‘Aşk Oyunu’, ‘Aşk ile Yap’, ‘Ex Aşkım’, ‘Aşk Tanrısı’, ‘Aşk Kokusu’, ‘Aşkım Aşkım’ gibi onlarca aşk şarkısı yazdınız... Aşktan çok mu çektiniz?
- Tam tersi, hep aşktan beslendim. Aşk için şarkı yazmaktan bütün hücrelerimle keyif alıyorum. Aşka hizmet etmek üzerime vazifeymiş gibi geliyor. Aşkla yatıp aşkla kalkıyorum ve bundan çok mutluyum.
Sizin ‘aşk’ tanımınız ne?
- Aşk gökyüzünde yürümek gibi... O özgürlük hissi, ayakların yere basmayışı, inanılmaz bir enerji... Aşka; birçok şeyi unutturan, insanı tekrar kendini sevmeye programlayan, çok önemli bir vitamin gözüyle bakıyorum. O ‘göz güldüren haller’ insanın çevresine çok büyük bir pozitif enerji yaymasına sebep oluyor. O yüzden aşk, benim için olmazsa olmaz.

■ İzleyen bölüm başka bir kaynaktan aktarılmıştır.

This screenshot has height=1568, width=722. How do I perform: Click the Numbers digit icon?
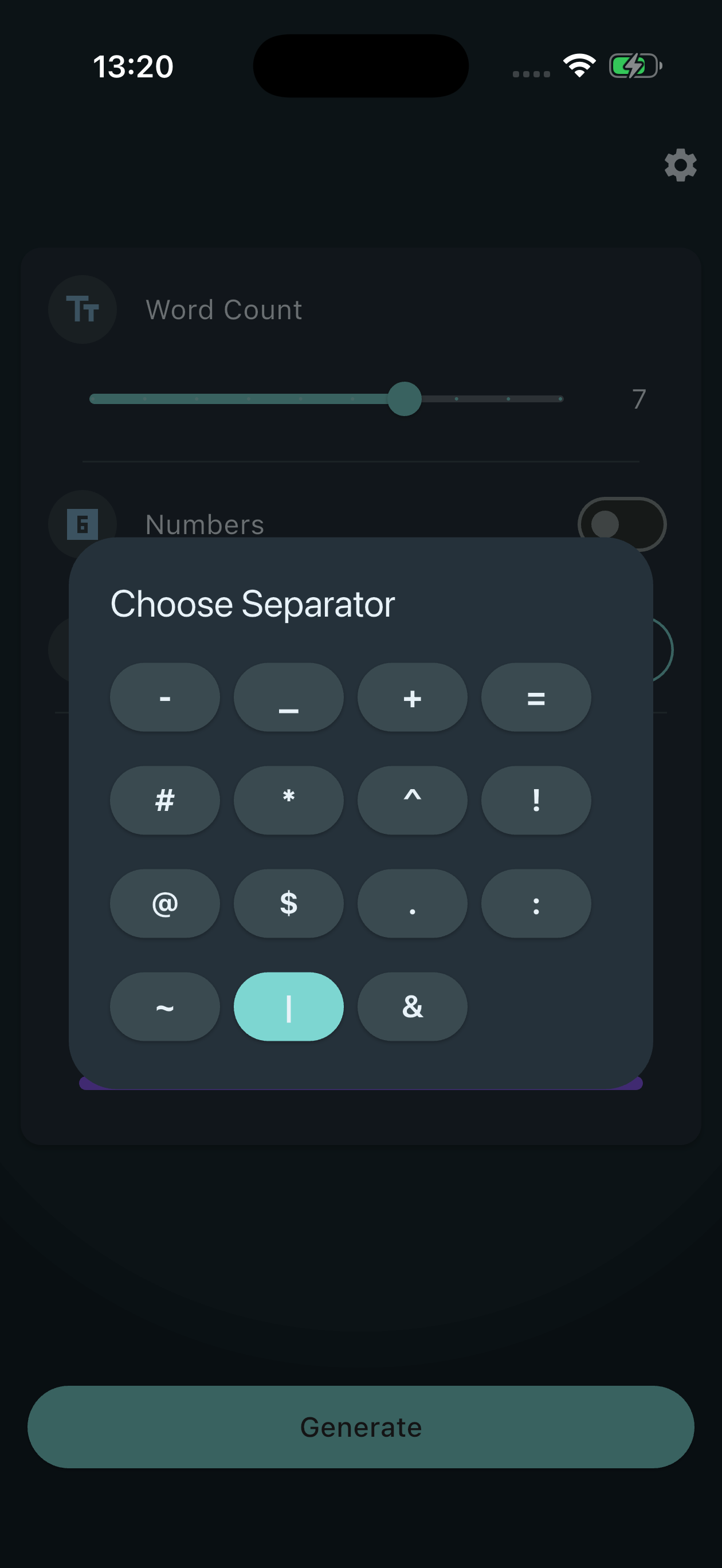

Zaman içinde bu konudaki düşünceleriniz değişti mi? Mesela 20 yaşındayken aşk sizin için ne ifade ediyordu, şimdi ne ifade ediyor?
- 20 yaşında biraz daha heyecan verici bir yan etki gibi görüyordum. Şimdi yemek yemek, su içmek kadar önemli geliyor.
Yıllar içinde insanların aşka bakışı değişti mi?
- Artık her şey çok hızlandı, seçenekler çoğaldı. Romantizmimizi kaybettik. Kablolar hayatımıza girdiği andan itibaren çiçekler azaldı...
Nasıl yani?
- İletişim çağıyla insanların birbirine ulaşması, birlikte hareket edebilmesi kolaylaştı. Eskiden; internet yokken ve sosyal medya kanalları bu kadar gelişmemişken, küçücük bir mahallede, küçücük bir apartmanın sakinleriyken, insanlar biraz daha ‘kapalı kutuydu’. Biraz daha kirletilmemiş duygularla, bozulmamış hissiyatla yaşıyorlardı aşklarını. Şimdi gençler daha fazla göz önünde olmayı tercih ediyor. Gizem azaldı. Sevgilini alıp tatile çıktığında hiç fotoğraf paylaşmamak bugünlerde çoğu insanı tatmin etmiyor.